In the end, the former Hartford was stripped down to its steel skeleton and reconfigured by Brad Cloepfil of Allied Works Architecture as the new home of the Museum of Arts and Design (formerly called the American Craft Museum), which opened in 2008. As silly as the original building may have been, it was certainly preferable to the deadening makeover it received from Cloepfil, who reclad the exterior in white and gray tiles that impart all the charm of a subway pissoir. Only in comparative terms can the effacement of Stone’s fanciful exterior be seen as a loss, and regrets for its passing as anything more than misdirected sentimentality.

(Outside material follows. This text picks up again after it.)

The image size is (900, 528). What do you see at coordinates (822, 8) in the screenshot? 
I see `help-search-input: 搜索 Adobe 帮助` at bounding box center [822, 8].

Thus despite Hicks Stone’s valiant efforts to secure a higher place for his father in architectural history, he still seems a middling product of his times, though personally more interesting than one had imagined. As this thorough new life-and-works indicates, he was an opportunistic artist on a par with the painter Adolph Gottlieb, a year-younger contemporary who likewise hit upon a readily marketable formula and then cranked out increasingly weaker variants of it until the work devolved into sad self-parody. But now, at a time when melodramatic midcentury period pieces such as Todd Haynes’s Far from Heaven (2002), Matthew Weiner’s Mad Men (2007–), Sam Mendes’s Revolutionary Road (2008), and Terrence Malick’s The Tree of Life (2011) captivate audiences with their wistful backward glances toward an ascendant (if hardly untroubled) America, we should not discount the nostalgic spell that Edward Durell Stone’s peculiar brand of modern romanticism can still exert on suggestible postmillennial escapists.